Sebab-sebab Lambatnya Pembahasan RUU Antiterorisme
Editor
Dian Andryanto
Senin, 29 Mei 2017 16:32 WIB
TEMPO.CO, Jakarta - Anggota Panitia Khusus Revisi Undang-Undang tentang Tindak Pidana Terorisme Arsul Sani mengatakan masih adanya perbedaan pandangan dalam beberapa isu RUU Antiterorisme. Ia menerangkan pihaknya masih mendengar kelompok masyarakat untuk menjadi pertimbangan.
"Ada beberapa isu yang memang memerlukan kehati-hatian dari panja dan pansus.
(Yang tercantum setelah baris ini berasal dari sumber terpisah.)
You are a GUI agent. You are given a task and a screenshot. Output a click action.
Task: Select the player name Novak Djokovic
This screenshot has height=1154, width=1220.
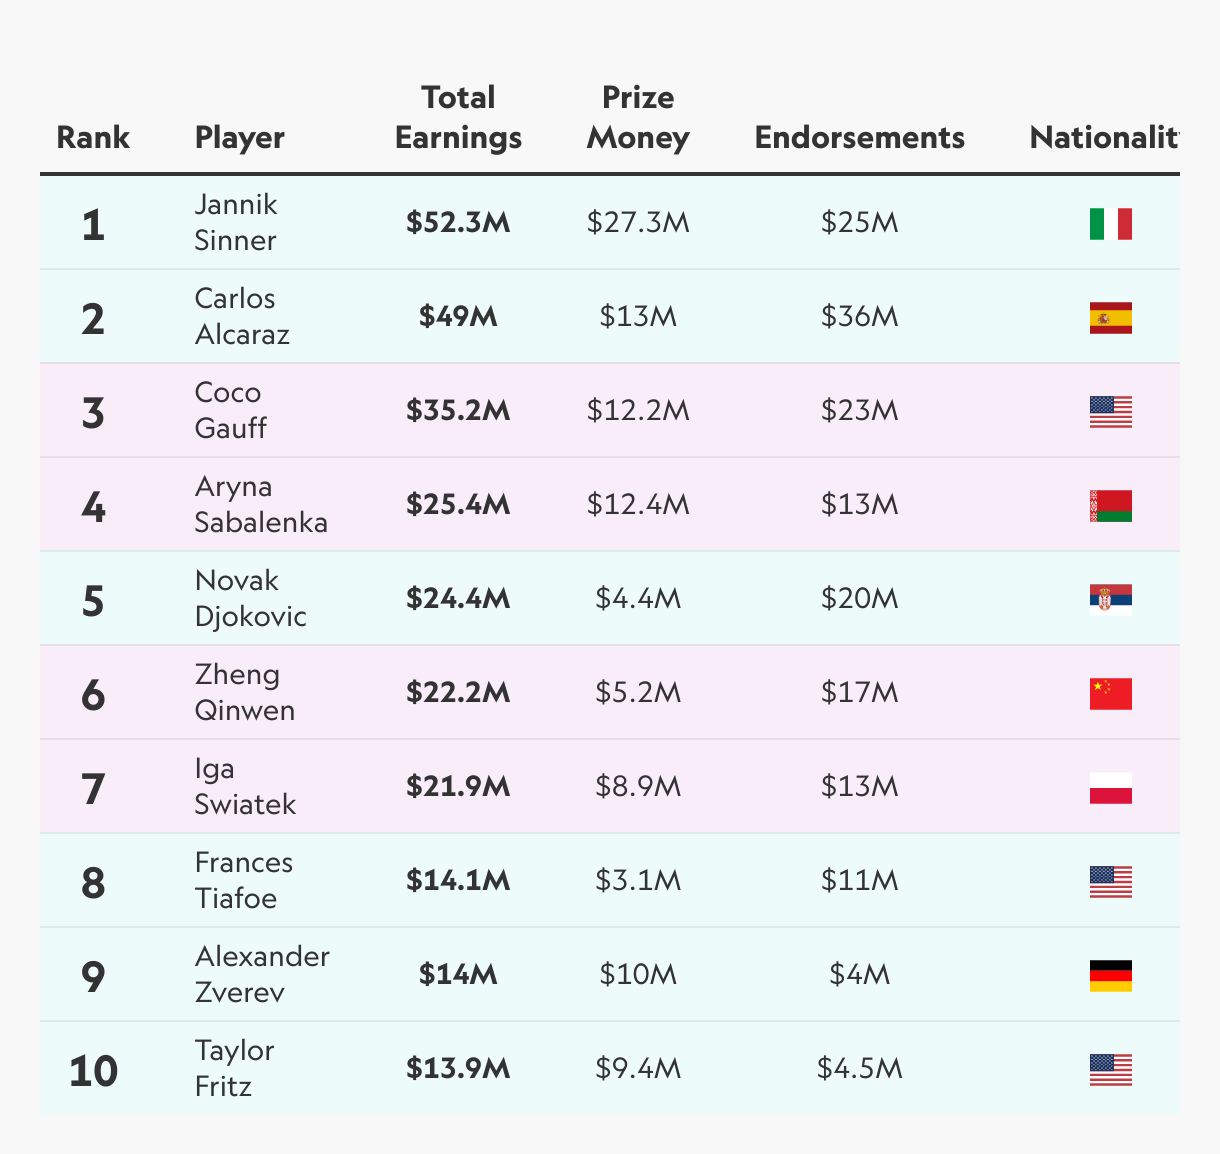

Tetapi saya melihat juga bahwa sudah ada kemajuan yang bisa kita capai," kata Arsul Sani di Kompleks Parlemen, Senayan, Jakarta, Senin 29 Mei 2017, terkait lambatnya pembahasan RUU Antiterorisme.
Baca juga:
RUU Anti Terorisme, Wiranto: Pekan Depan Kelar
Ia mencontohkan terkait pasal pidana materiil yang mengatur pidana persiapan aksi teror sudah diselesaikan anggota panitia kerja. Menurut dia, inilah yang dibutuhkan aparat kepolisian untuk memberantas dan menindak rencana aksi teror. "Ini yang sebelumnya disebut sebagai kekurangan landasan hukum," katanya.
Selain itu, politikus Partai Persatuan Pembangunan ini mengakui adanya perdebatan terkait perpanjangan waktu penahanan bagi terduga pelaku teror. Dalam KUHAP, kata Arsul, polisi hanya bisa menahan 1×24 jam setelah penangkapan sementara itu, dalam UU Tindak Pidana Terorisme yang ada sekarang mengatur ketentuan penahanan selama tujuh hari.
Baca pula:
Pemerintah Menjamin Revisi UU Anti Terorisme Tak Langgar HAM
Wacana berkembang dalam pembahasan revisi UU Terorisme selama 30 hari penahanan. "Banyak elemen masyarakat keberatan. Masukan inilah yang menjadi dasar bagi fraksi menyusun DIM," kata Arsul.
RUU tentang tindak pidana terorisme yang sedang dibahas di DPR digenjot penyelesaiannya menyusul teror bom bunuh diri di terminal Kampung Melayu, Jakarta Timur, Rabu pekan lalu. Pembahasan berlangsung alot karena sebagian isinya mendapat pro dan kontra.
Menteri Hukum dan HAM Yasonna Laoly meminta Dewan mempercepat pembahasan revisi UU Tindak Pidana Terorisme. Menurut dia, penyelesaian mendesak untuk mengantisipasi aksi teror serupa seperti Bom Kampung Melayu.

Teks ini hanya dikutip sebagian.